Re: [HACKERS] Partition-wise join for join between (declaratively)partitioned tables - Mailing list pgsql-hackers

From Robert Haas
Subject Re: [HACKERS] Partition-wise join for join between (declaratively)partitioned tables
Date
Msg-id CA+TgmoZyns3FYX5CJVtZWXXn_nLkaV1NhUNG9DvhCVwKQN81jg@mail.gmail.com
Whole thread Raw
In response to Re: [HACKERS] Partition-wise join for join between (declaratively)partitioned tables  (Robert Haas <robertmhaas@gmail.com>)
Responses Re: [HACKERS] Partition-wise join for join between (declaratively)partitioned tables  (Ashutosh Bapat <ashutosh.bapat@enterprisedb.com>)
List pgsql-hackers
On Tue, Mar 14, 2017 at 8:33 PM, Robert Haas <robertmhaas@gmail.com> wrote:
> Of course, that supposes that 0009 can manage to postpone creating
> non-sampled child joinrels until create_partition_join_plan(), which
> it currently doesn't.  In fact, unless I'm missing something, 0009
> hasn't been even slightly adapted to take advantage of the
> infrastructure in 0001; it doesn't seem to reset the path_cxt or
> anything.  That seems like a fairly major omission.

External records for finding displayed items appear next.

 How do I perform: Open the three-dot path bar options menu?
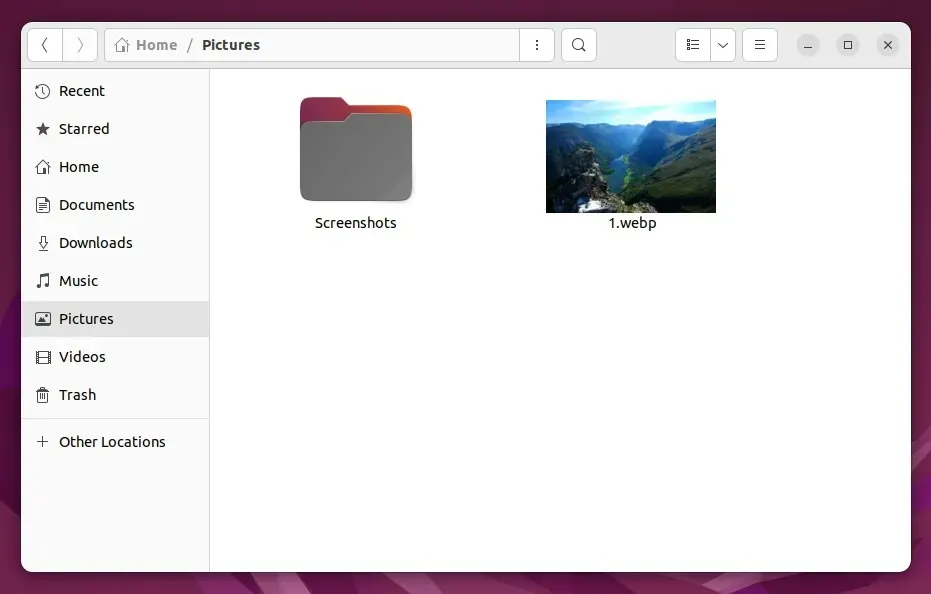click(x=537, y=44)
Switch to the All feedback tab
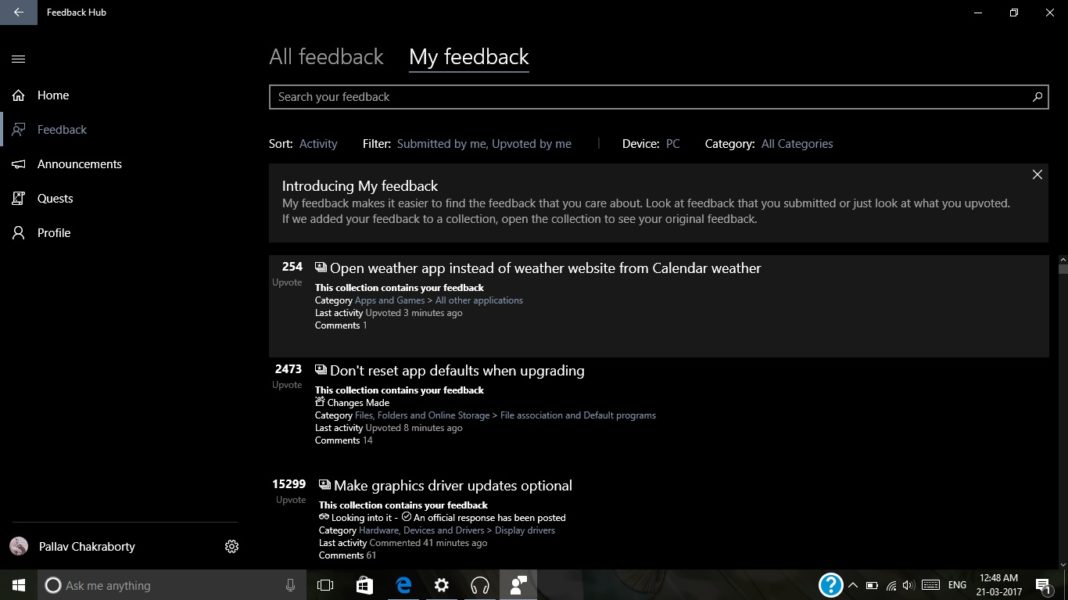The width and height of the screenshot is (1068, 600). 326,57
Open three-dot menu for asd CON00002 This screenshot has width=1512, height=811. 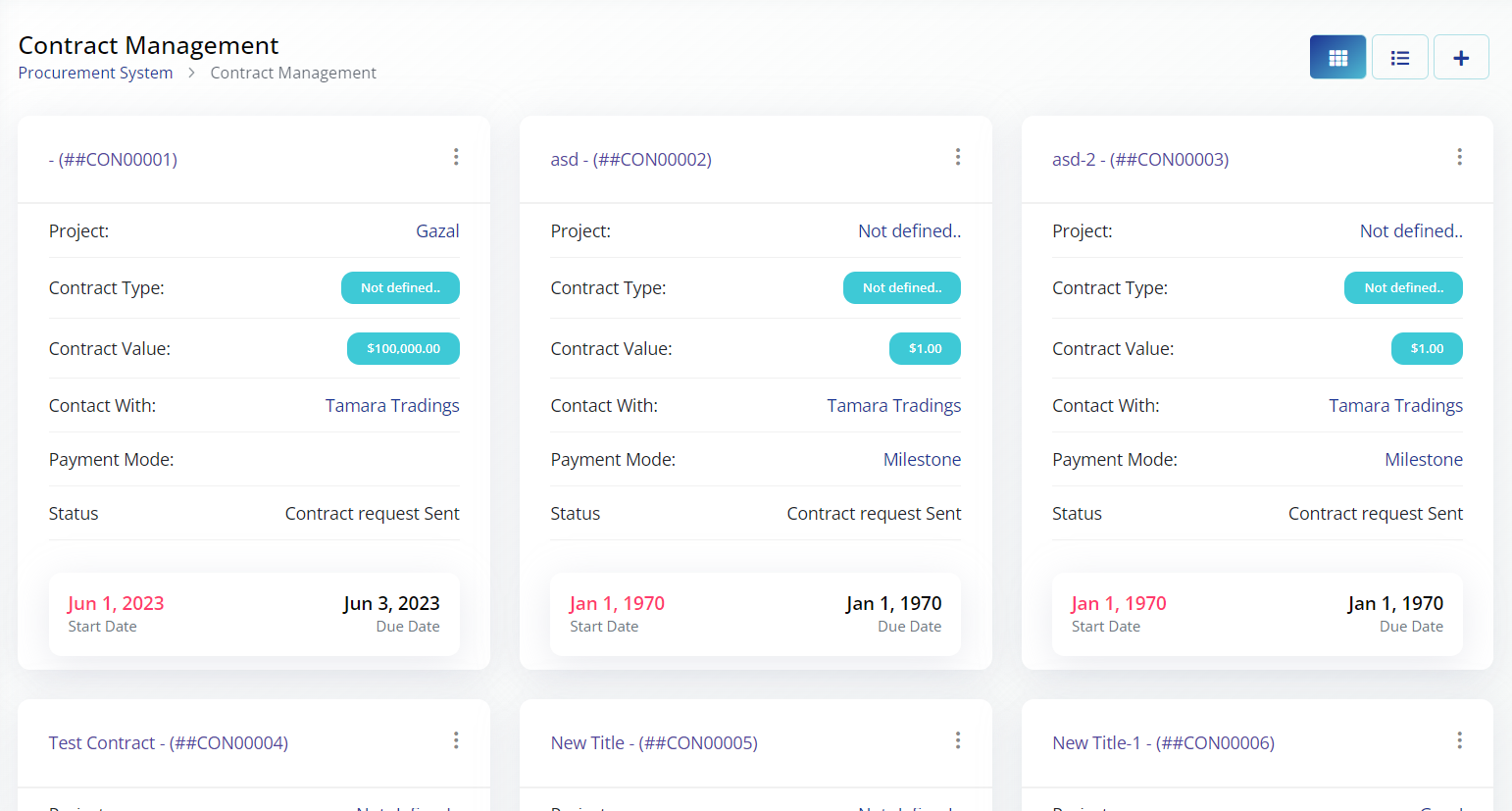coord(958,157)
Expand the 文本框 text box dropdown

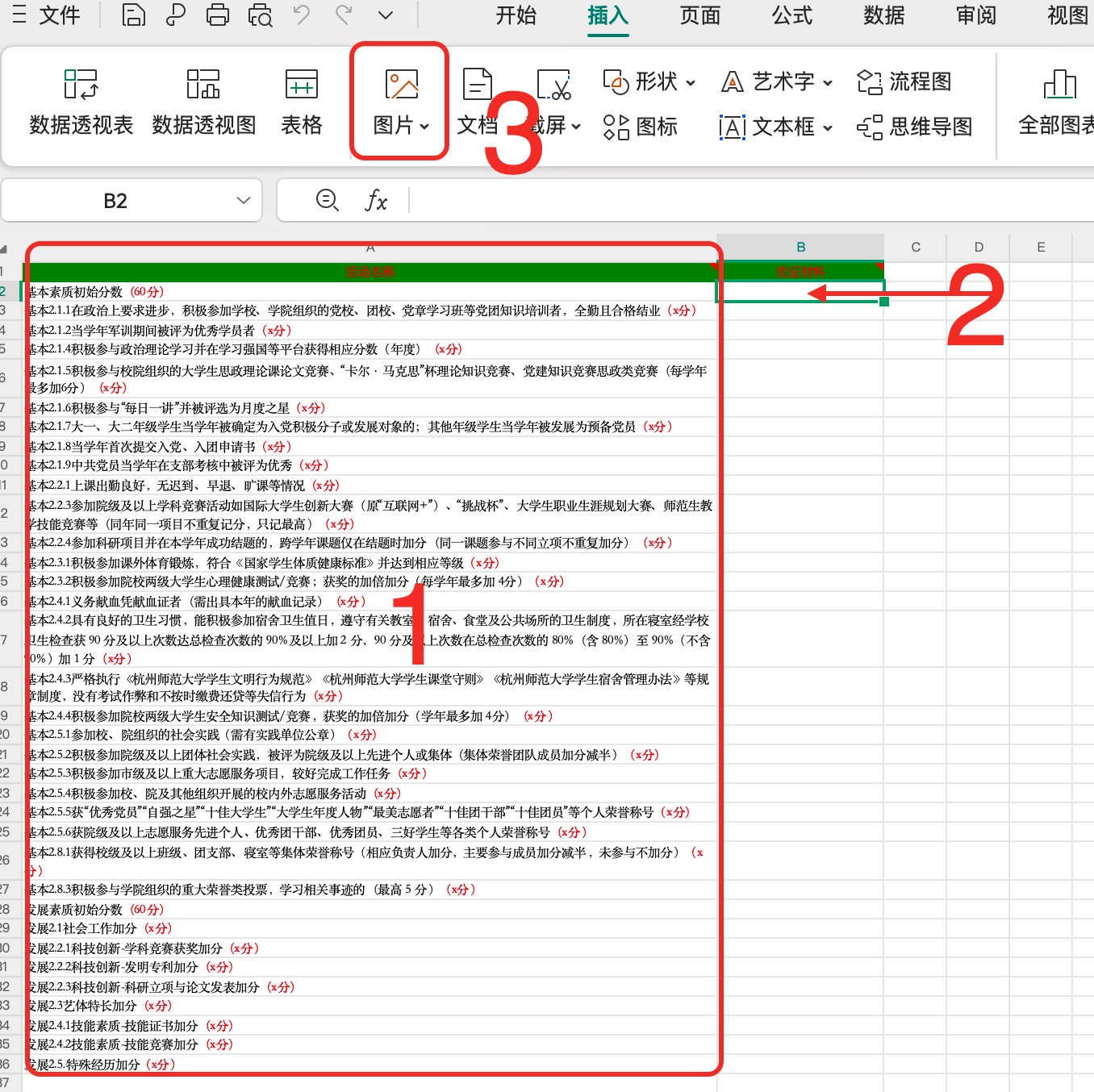pyautogui.click(x=828, y=127)
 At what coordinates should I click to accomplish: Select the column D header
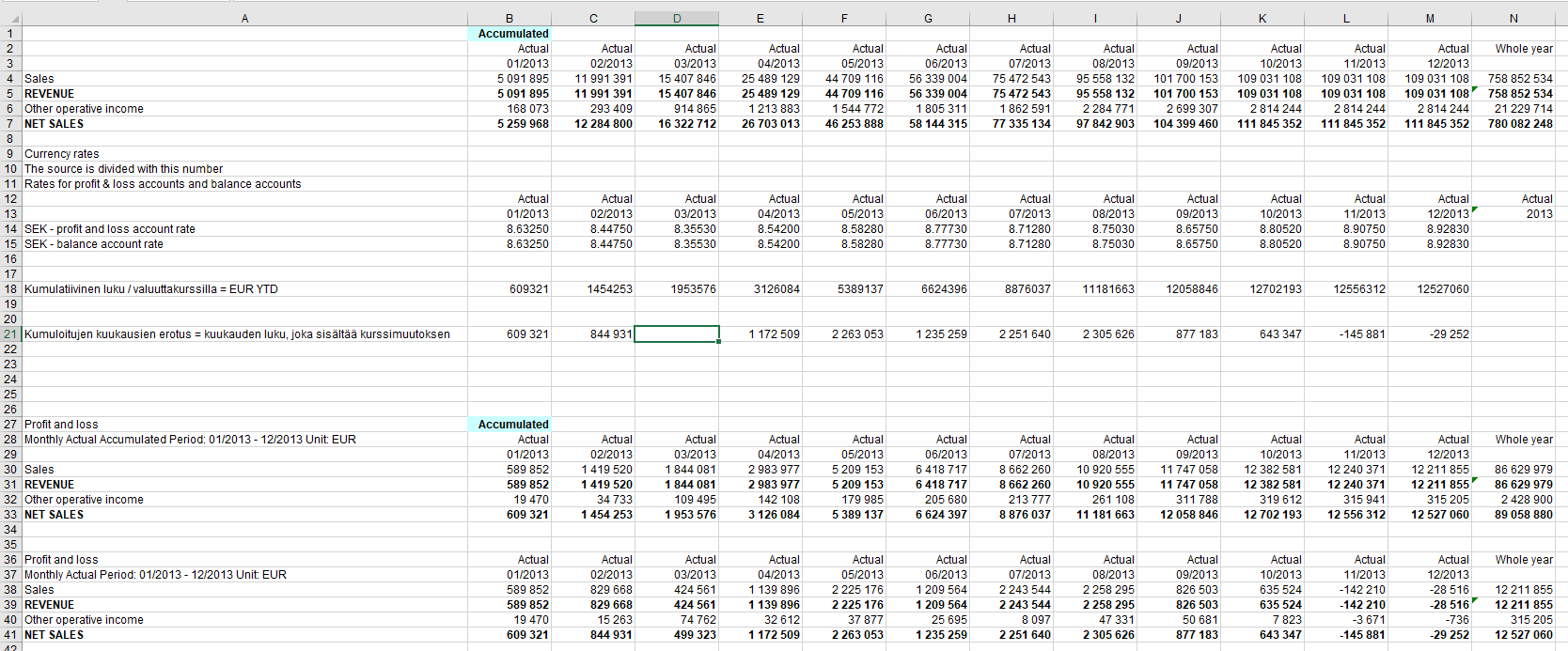tap(677, 18)
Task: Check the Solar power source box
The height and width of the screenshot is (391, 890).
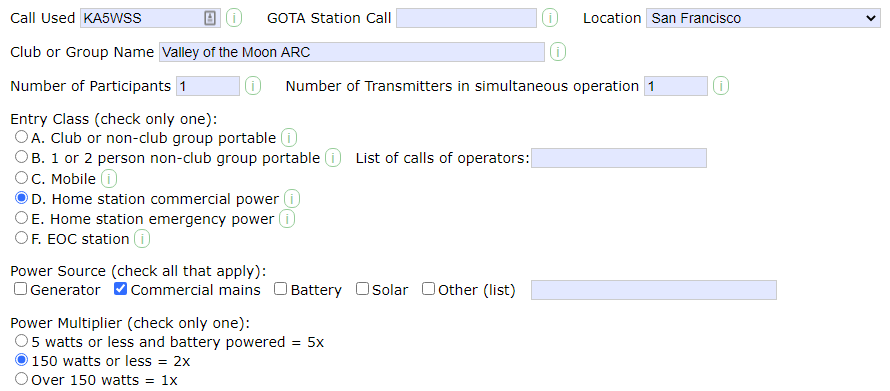Action: (362, 289)
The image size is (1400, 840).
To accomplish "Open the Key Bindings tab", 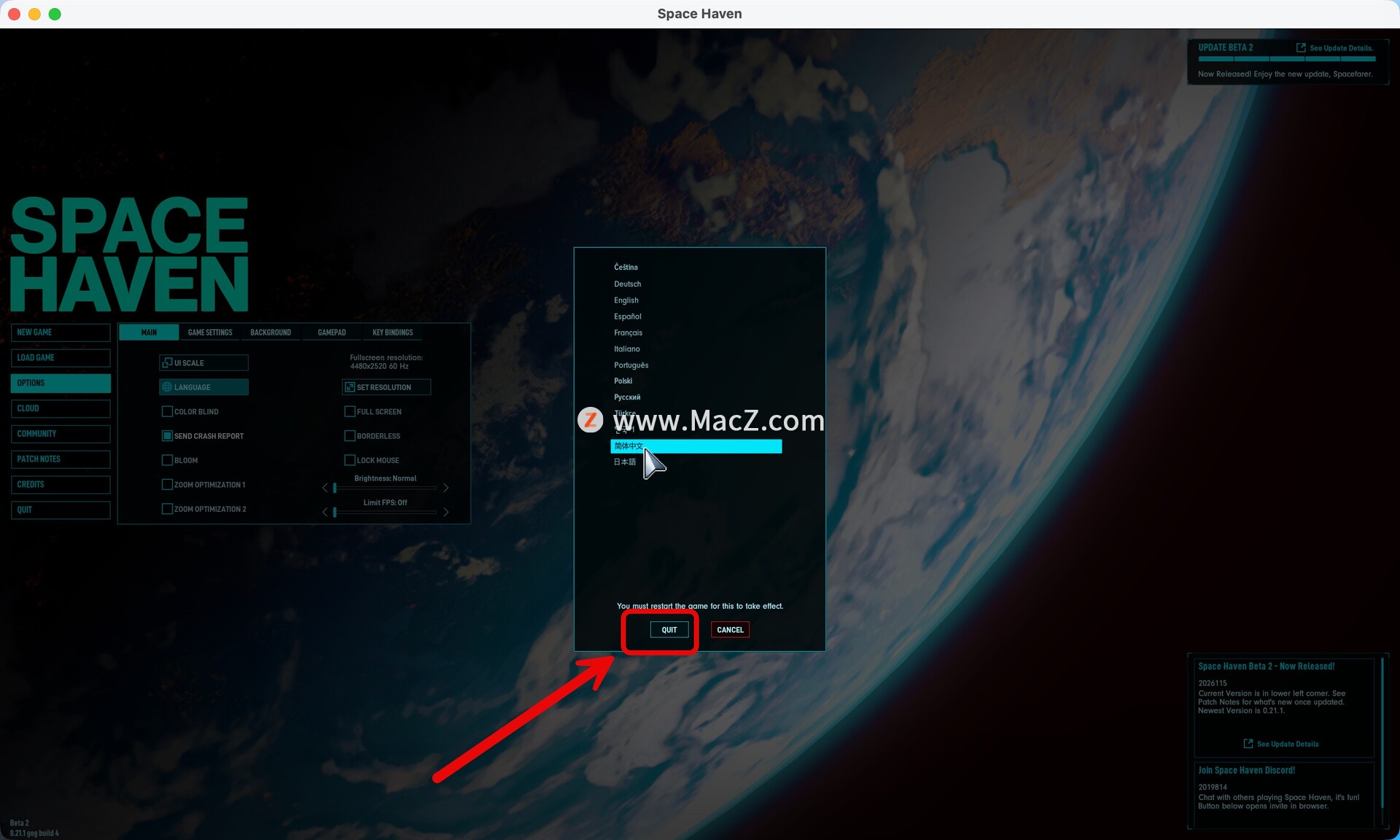I will (392, 332).
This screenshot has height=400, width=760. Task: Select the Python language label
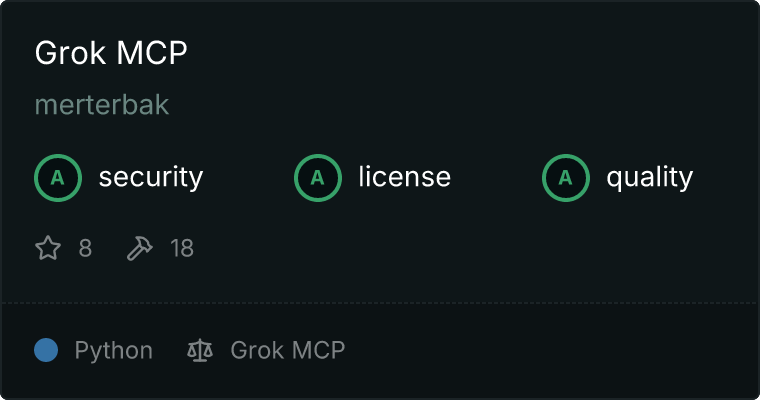(113, 351)
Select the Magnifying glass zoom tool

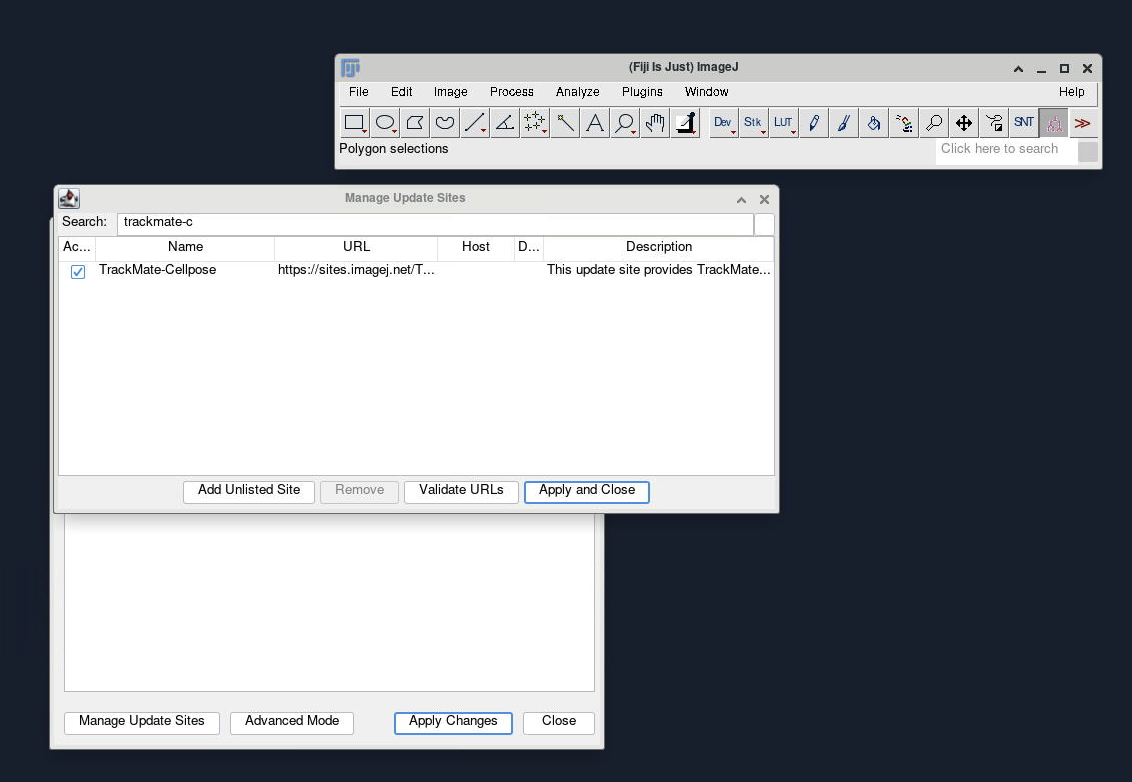click(x=625, y=123)
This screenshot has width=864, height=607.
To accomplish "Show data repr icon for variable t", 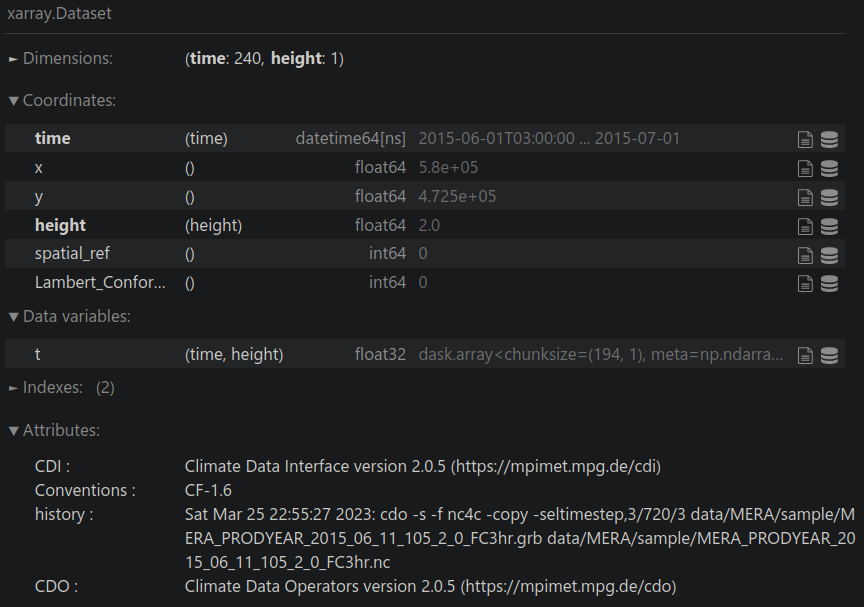I will tap(829, 355).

Some other comments on 0009:

Documentation changes for the new GUCs are missing.

+between the partition keys of the joining tables. The equi-join between
+partition keys implies that for a given row in a given partition of a given
+partitioned table, its joining row, if exists, should exist only in the
+matching partition of the other partitioned table; no row from non-matching

There could be more than one.   I'd write: The equi-join between
partition keys implies that all join partners for a given row in one
partitioned table must be in the corresponding partition of the other
partitioned table.

+#include "miscadmin.h"#include <limits.h>#include <math.h>

Added in wrong place.

+                                * System attributes do not need
translation. In such a case,
+                                * the attribute numbers of the parent
and the child should
+                                * start from the same minimum attribute.

I would delete the second sentence and add an Assert() to that effect instead.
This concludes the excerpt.